Страница 30 из 45
Мурлыка, очевидно, заметил, что с этим киванием что-то не так. Время от времени он прерывал свой рассказ и смотрел нам в глаза, словно спрашивая:
«Что вы на это скажете? Необыкновенно, правда?»
Тогда мы с Крисей изображали величайший интерес и удивление.
Это успокаивало кота. И он продолжал своё повествование, совершенно нами довольный.
Но даже понимая рассказ Мурлыки через пятое на десятое, мы видели, что жизнь этого кота не была ни слишком счастливой, ни спокойной. Там и сям у Мурлыки шерсть была выдрана до самой кожи, уши изодраны… А хвост! Лучше не будем говорить о хвосте. Был это жалкий обрубок, немногим длиннее спички. Грустное воспоминание о некогда прекрасном кошачьем хвосте, не более!

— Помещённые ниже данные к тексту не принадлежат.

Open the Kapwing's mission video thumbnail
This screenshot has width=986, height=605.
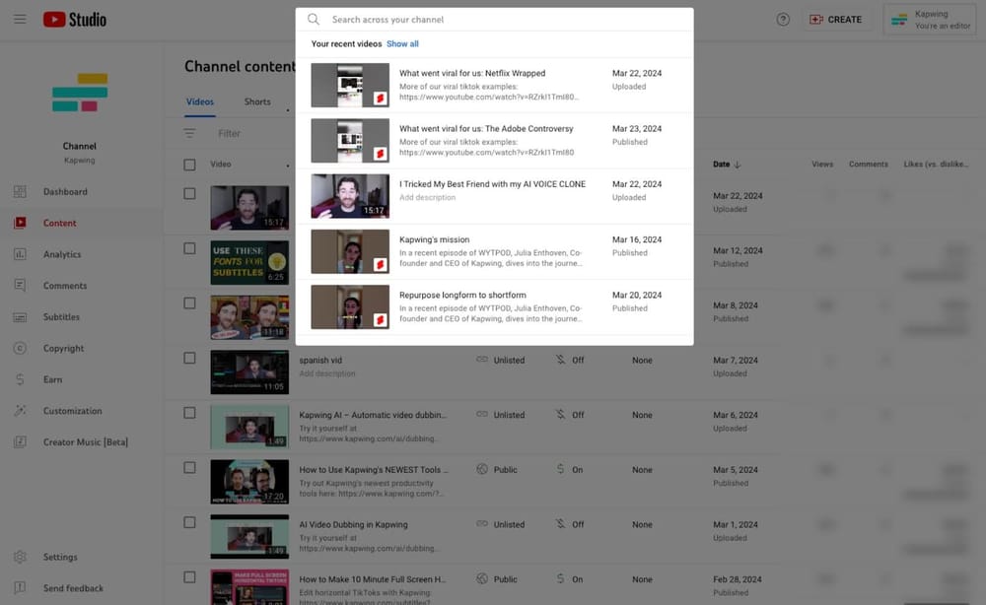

Мурлыка, очевидно, решил, что мы — аудитория довольно приятная. Сочувственная, отзывчивая, не то что другие люди. Ибо он стал навещать нас ежедневно. А то и по нескольку раз в день. И что самое удивительное — решительно ничего не желал у нас взять в рот! Пил, правда, молоко, но без всякого аппетита. Просто из вежливости. Чтобы нас не обидеть.
«Да не беспокойтесь вы из-за меня! — просил он. — Я прихожу к вам только ради вас самих. А не из-за каких-нибудь лакомств, понимаете? Мне хочется с вами потолковать. Так приятно иногда поболтать с милыми людьми».
И болтал, рассказывал. Коты вообще все любят поговорить. А наш Мурлыка был самым завзятым говоруном, какого я когда-либо видел!
Однако не подумайте, что Мурлыка был надоедлив. Нет, это было воплощение такта и наилучших манер. Он сразу понял: когда я пишу, я не склонен к разговорам. И молчал как убитый.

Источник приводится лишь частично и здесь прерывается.